In these challenging times, foundations may need greater encouragement to increase charitable giving. There have been calls to impose a mandatory minimum distribution target; a requirement that all grant-making foundations must distribute a set percentage of their assets each year. Would that be the right way to go? A minimum spend of 5% is the requirement in other countries such as the US, Canada and Australia.
This is not a new debate. Charity Commission research from 2001 (RS3) revealed that over £5.5bn was held by charities, not just grant-makers, without any reserves policy. This conversation continues to grow in the wake of the COVID-19 pandemic, the cost of living crisis and the climate emergency. The charitable sector faces significant pressures from an increased demand for services, while grappling with significant funding shortfalls.
Broadly speaking, in the absence of express legal powers, all UK charities have a duty to spend their income within a reasonable period of time on achieving their charitable purposes.
By retaining income, charity trustees generally rely on their implicit power to hold reserves in the best interests of the charity. They must be satisfied that retaining reserves is necessary for the proper functioning of the charity and trustees must be able to justify this. Without proper justification, holding income in reserves may amount to a breach of trust.
Although some family foundations may have restrictions on spending capital, most do not and could, if the charity trustees so decide, ‘spend down’ the entire endowment.
All UK charities must prepare accounts and all registered charities must prepare an annual report. Most charities must complete and file an annual return with the Charity Commission. The filing and reporting requirements differ according to the legal status of the charity and financial thresholds. While annual reports must include the charity’s policy on reserves, this may comprise a statement that it has no reserves policy. Only larger charities, with incomes of £500k or more, are subject to more stringent requirements, meaning that the preparation of reserve policies are merely encouraged for charities falling below the threshold.
While larger charities are encouraged to include additional information such as analysis of their policies against outcome, these suggestions are not mandatory. Only larger charities are obliged to report a summary of the charity’s plans for the future.
The Charity Commission recommends that all charities should adopt a spirit of full disclosure, and has repeatedly encouraged charities to undertake more transparent reserves management by publishing fully justified reserves policies.
Mandatory minimum distribution targets
Requiring all grant-making foundations to adhere to minimum distribution targets may provide a ‘quick-fix’ solution resulting in an influx of spending for charities with more conservative approach to spending and reserves. There may be significant benefit in this release of funds in the short term. This risk is that such targets may instead encourage a fixation on meeting these targets, at the expense of a proper future strategy.

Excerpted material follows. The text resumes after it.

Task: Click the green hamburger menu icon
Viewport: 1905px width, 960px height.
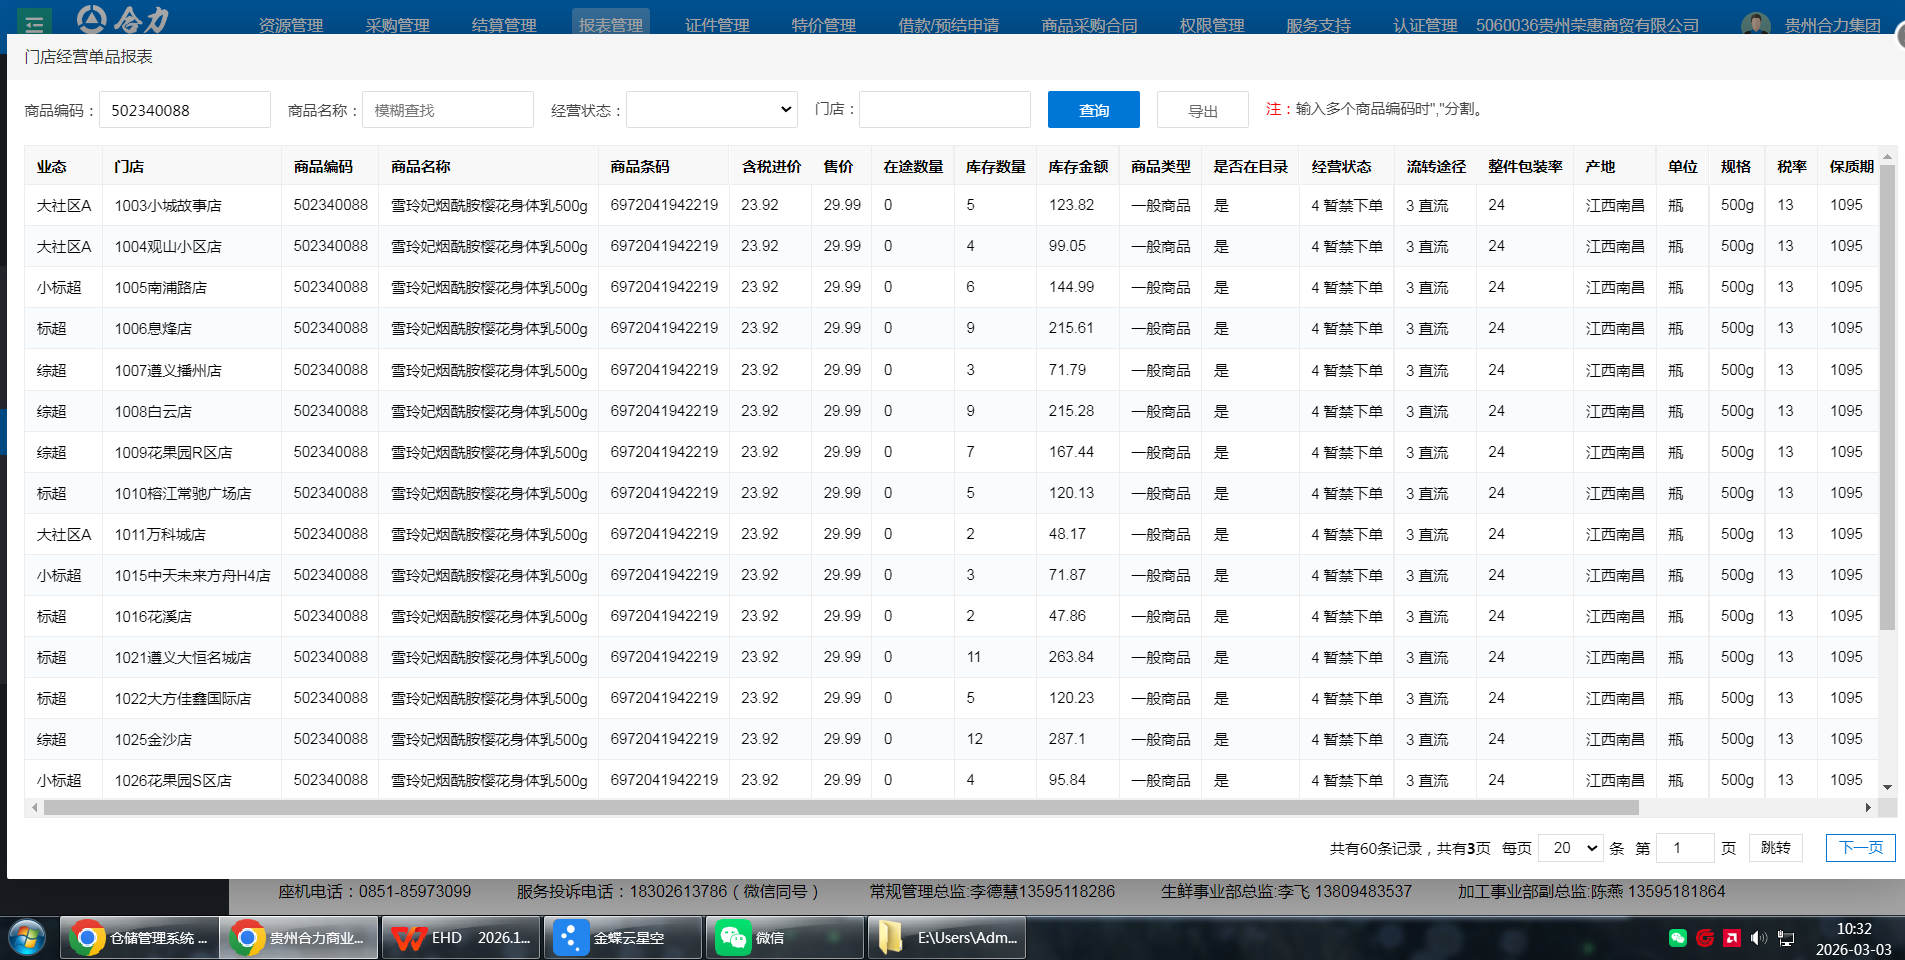Action: (34, 22)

In the US context, in which private foundations must meet a 5% distribution target, it is interesting to compare the framework against that of donor advised funds. In their 2022 DAF Report, the National Philanthropic Trust highlighted that while DAF charitable assets amount to just 18% of assets in private foundations, the value of grants from DAFs amounted to 48% of the value of grants from private foundations. Without a minimum distribution requirement, in 2021 DAFs granted 27.3% of their assets. Comparatively, US charitable foundations made grants of just 7.9% of their total assets. Perhaps DAFs help to foster a ‘spend mindset’, and it is interesting that the use of DAFs is growing in the UK as an alternative to the traditional ‘stand alone’ family foundation.

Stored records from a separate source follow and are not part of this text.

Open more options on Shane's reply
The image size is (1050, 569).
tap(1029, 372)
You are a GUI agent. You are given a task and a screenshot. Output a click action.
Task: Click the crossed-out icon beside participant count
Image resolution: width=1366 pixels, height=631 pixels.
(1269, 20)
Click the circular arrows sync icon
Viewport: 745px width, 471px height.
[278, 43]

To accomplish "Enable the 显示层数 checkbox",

Grant-makers play a crucial role in the charity sector. While the majority are committed to the meaningful distribution of funds, recent debate has highlighted those more dormant organisations with significantly lower spending patterns. There is a need to unlock greater spending, but mandatory distribution targets should not be relied upon as a silver bullet for more effective charitable giving. Instead, there may be a stronger argument that the key is an ongoing emphasis on the good governance of family foundations, perhaps with increased reporting requirements for charities with incomes under £500k, to create greater transparency. Ultimately, responsibility should sit with the charity trustees who are best-placed to fully understand the charity’s goals, direction and the needs of its intended beneficiaries. The aim should be to encourage charity trustees to challenge themselves regarding their donation strategies, while allowing them the freedom to make bold decisions.